A ancestralidade talvez possa ser compreendida menos como uma essencialidade, a definir o que somos, e muito mais como uma dimensão cultural indelével, registro de uma memória coletiva que permanece latente, sendo capaz de se manifestar a partir de profundas experiências que tomam o campo dos afetos, ensinando como a vida, apesar de tudo, pode ainda ser interessante e plena de possibilidades. Herdeira de uma ancestralidade genuinamente humana e brasileira, Maria Mendes dos Santos era carinhosamente chamada de tia Lia. Solteira, tia Lia passou a sua vida inteira ao lado de Dona Paula, sua irmã mais próxima em idade. Para os 6 filhos de Dona Paula, tia Lia foi como um duplo de mãe, presente ativamente na criação de todos, inclusive, nos momentos mais difíceis – que não foram poucos – ajudando a sustentar materialmente. No ofício de tia/mãe, Lia exercia sua função de maneira leve, revelando-se como presença generosa, cuidadosa e afetiva.
A trajetória existencial da tia Lia, com sua incrível jornada de migrante nordestina, demarcada por tantas situações de superação, não deixa de refletir o rosto e a identidade mais genuína do próprio Brasil. Maria Mendes dos Santos nasceu em 1939 na Bahia, na histórica cidade de Inhambupe, que remonta ao século XVI. Sendo seus pais pequenos agricultores, tia Lia viveu sua infância e parte de sua juventude com seus 8 irmãos na Serra do Aporá, no interior da Bahia, trabalhando na roça. Como irmã segunda mais velha, Maria ajudou a criar e cuidar de seus irmãos mais jovens. Em um altruísmo prático, desde sempre, tia Lia cultivou a vocação do cuidar da casa, dos irmãos, dos sobrinhos, das pessoas – muitas vezes se esquecendo até de si mesma para se dedicar integralmente ao próximo.

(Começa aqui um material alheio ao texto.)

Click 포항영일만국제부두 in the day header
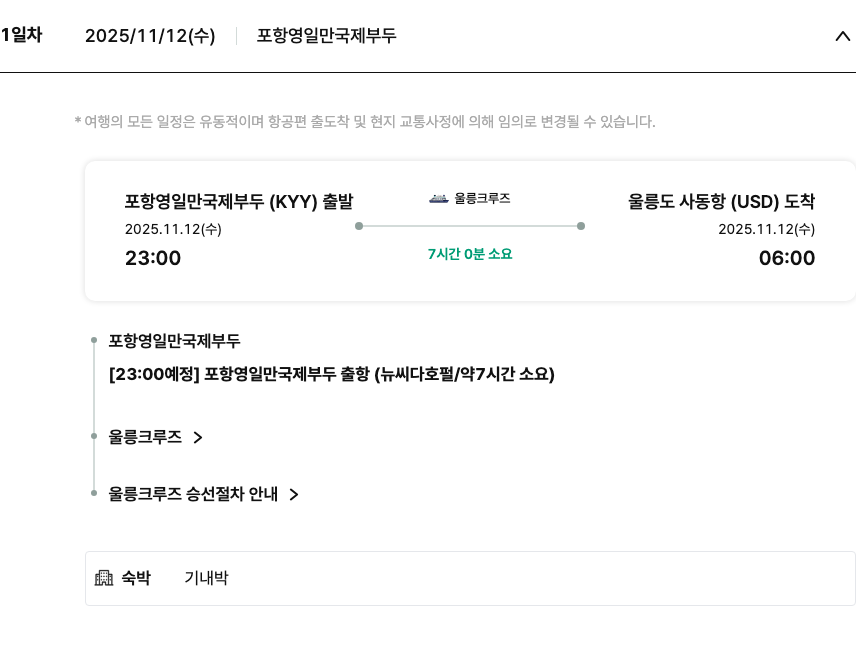Screen dimensions: 856x646 [x=327, y=36]
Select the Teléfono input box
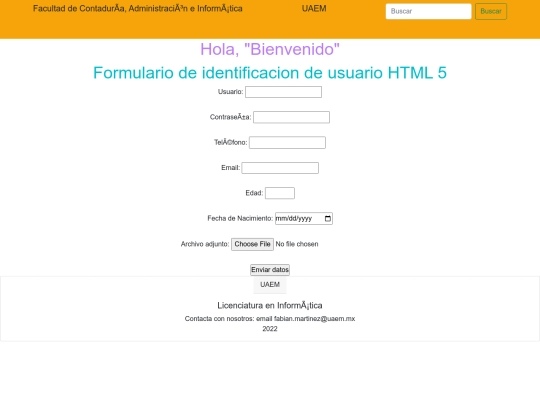This screenshot has height=405, width=540. coord(287,143)
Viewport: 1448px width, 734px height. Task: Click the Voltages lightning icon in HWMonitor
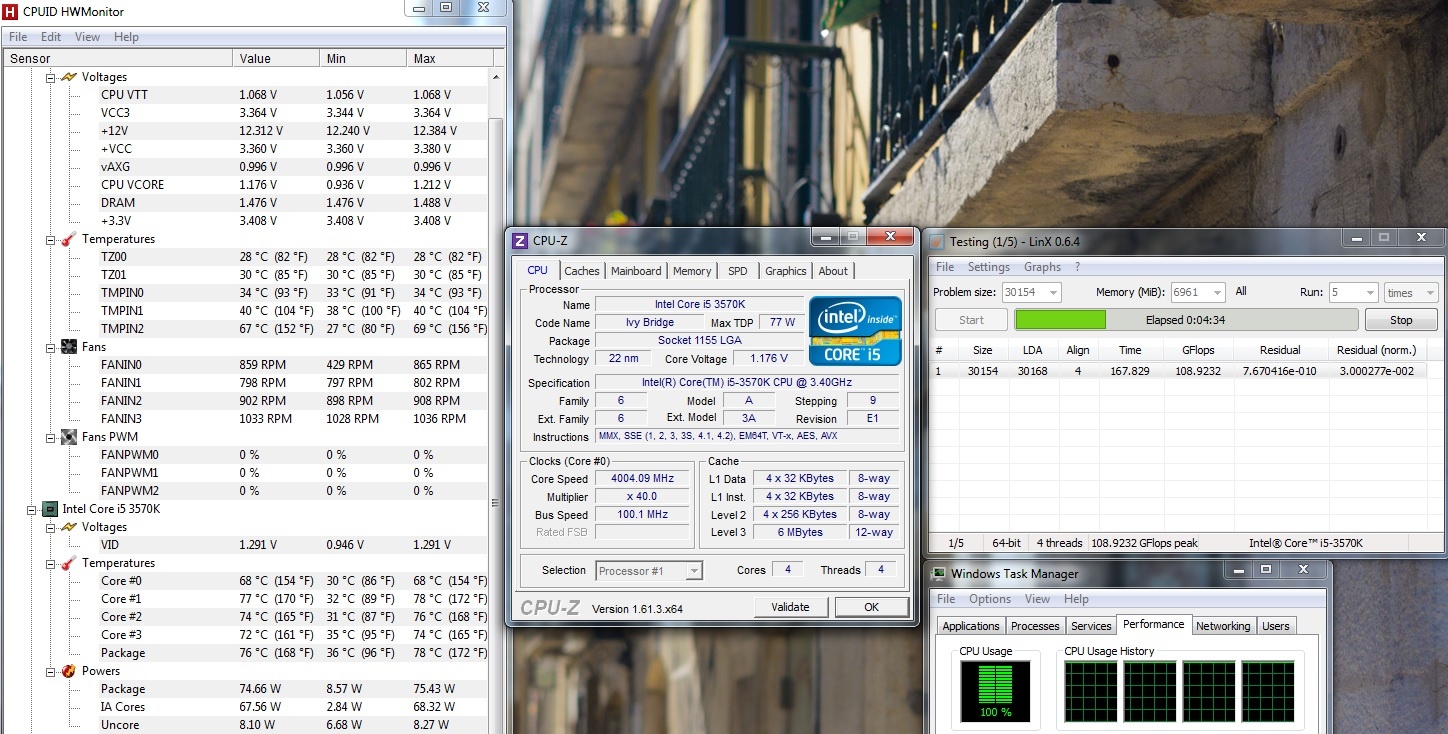(69, 77)
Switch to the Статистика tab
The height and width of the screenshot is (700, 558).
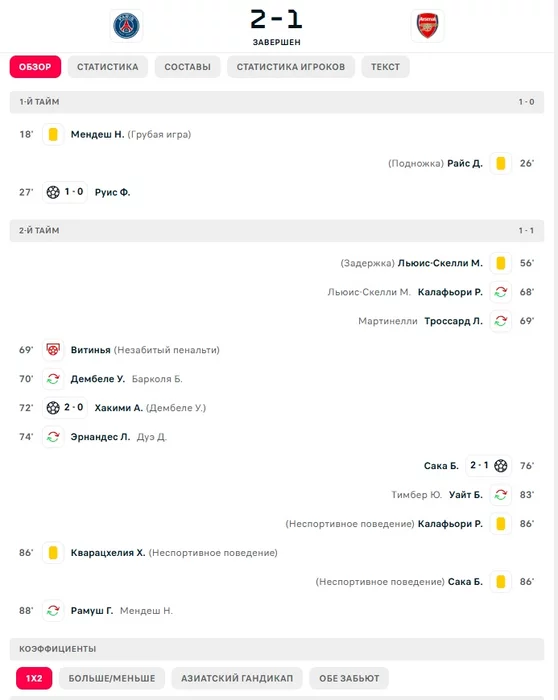pyautogui.click(x=108, y=67)
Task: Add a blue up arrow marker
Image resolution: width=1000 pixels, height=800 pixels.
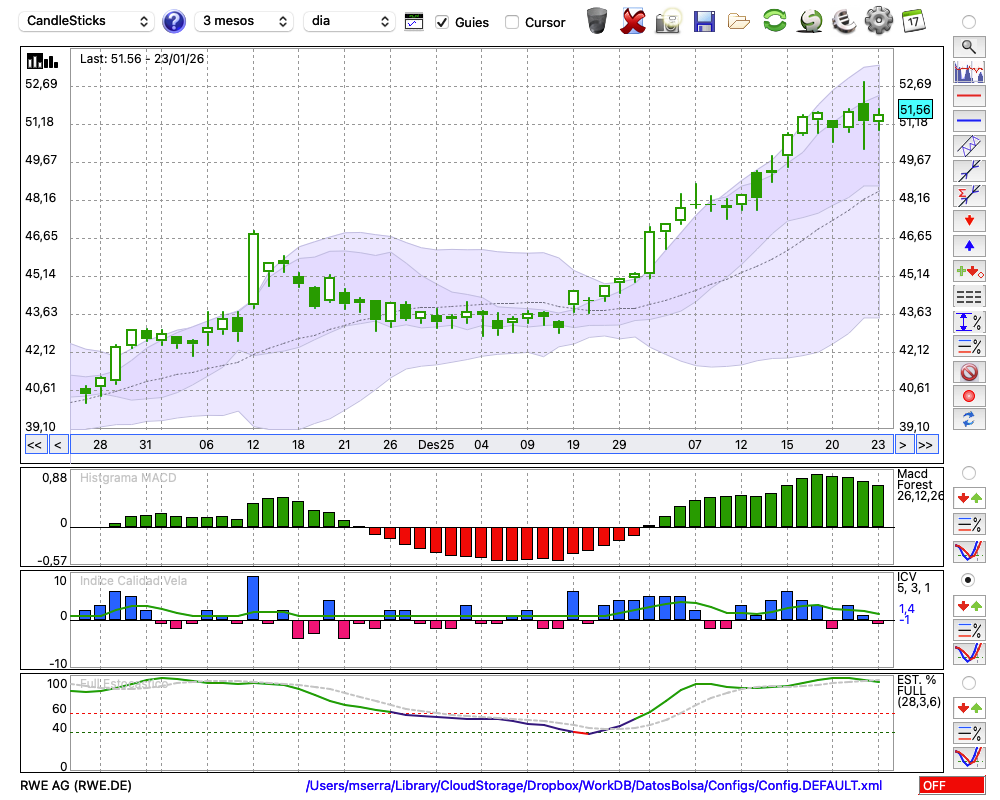Action: [x=968, y=245]
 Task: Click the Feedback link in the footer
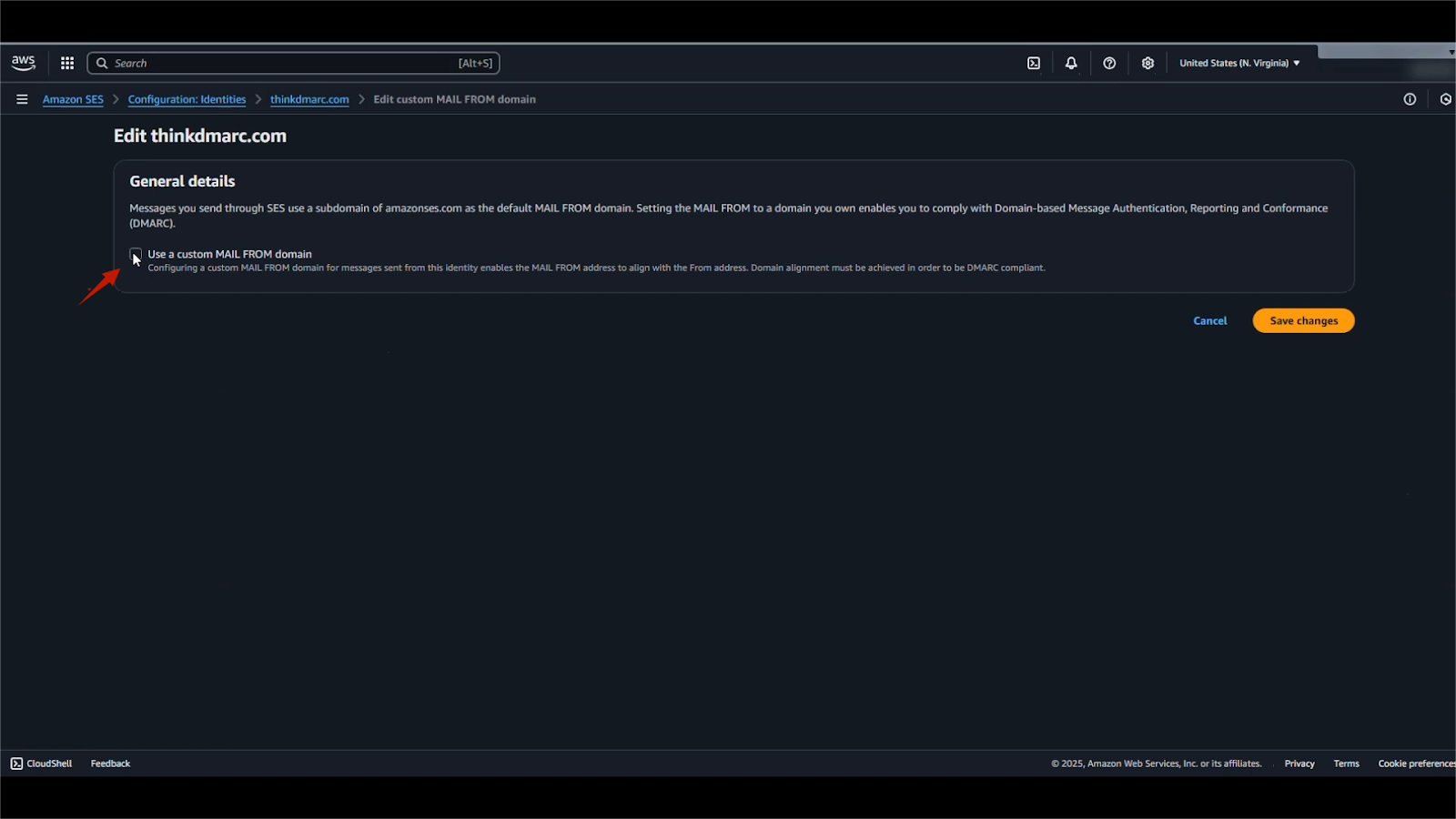[110, 763]
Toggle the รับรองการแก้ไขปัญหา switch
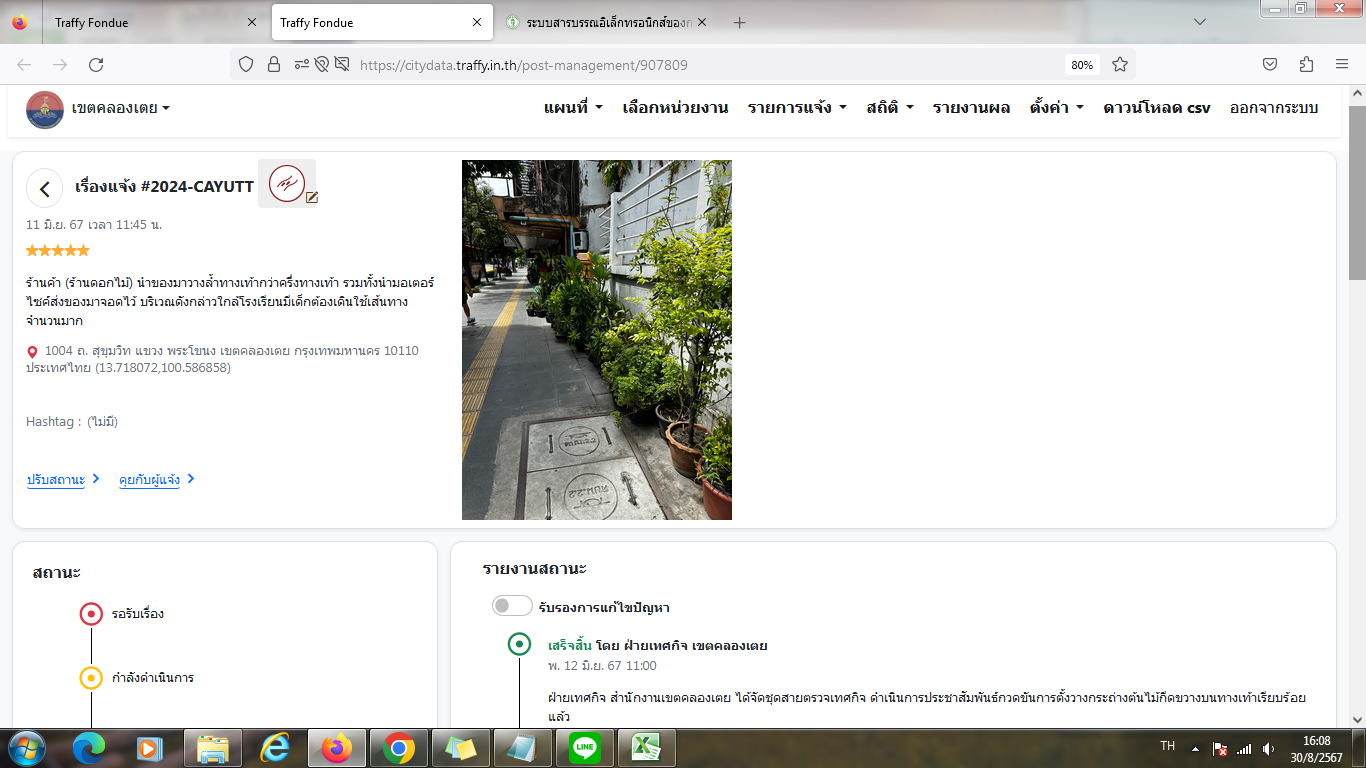 coord(511,606)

A mudança, com seus 19 anos, para a cidade de São Paulo, em uma autêntica epopeia, viajando por uma semana inteira na carroceria de um caminhão, na precariedade e desconforto de um pau-de-arara, registra uma outra fase na vida de tia Lia, que deixa, definitivamente, o território da Bahia, passando a morar na grande metrópole de São Paulo. Com o coração cheio de esperanças e o olhar em novos horizontes existenciais, tia Lia deixou as vicissitudes da vida na Bahia, mas nunca abandonou as belezas, generosidade e riquezas de todo seu baianês.
Na década de 30 até os anos 60 do século passado, era comum os migrantes viajarem da Bahia para São Paulo em pau-de-arara. Era uma viagem bem longa, que durava cerca de uma semana inteira. Na carroceria de um caminhão, colocava-se alguns bancos de madeira e cobria-se com uma lona, para proteger do sol escaldante ou mesmo da chuva fina. Os passageiros disputavam lugar com os sacos de farinha, que também eram transportados para a capital econômica do país. A dureza daquela viagem, de certo modo, já antecipava o destino do migrante. Tia Lia, como tantas Marias, era, sobretudo, uma mulher forte, capaz de aguentar as dificuldades que lhe eram impostas, mas também de compreender as belezas sutis conquistadas por uma vida tomada pela mais sincera e profunda esperança.
Com a altivez e o otimismo de uma nordestina que descobre o mundo, tia Lia aprendeu, paulatinamente, a amar São Paulo, como tantos migrantes que construíram esta cidade. Mesmo diante de tantos preconceitos e racismos mal disfarçados, vivendo no contexto de múltiplas violências na periferia da cidade, madrugando para percorrer em tempo os longos e cansativos trajetos em transporte público até o trabalho, nada foi capaz de corromper a doçura terna e serena, a concepção ética, cheia de dignidade, da jovem migrante da Bahia, que vencia os desafios naquela Selva de Pedras.
Agora é tempo de sentir as ausências e soltar o pranto, recompor as muitas memórias, pois tia Lia passou a repousar na Transcendência da Vida. Fica um sentimento que é uma mescla de nobreza e dignificação, por ter tido o privilégio de compartilhar e conviver, no tempo histórico, com uma humanidade tão singular e pujante, depositária de uma ancestralidade que se faz perene, a apontar para uma vida plena de sentido. Nossa mais profunda gratidão, amada tia/mãe Lia.
Adelino Francisco de Oliveira é professor no Instituto Federal de São Paulo, campus Piracicaba.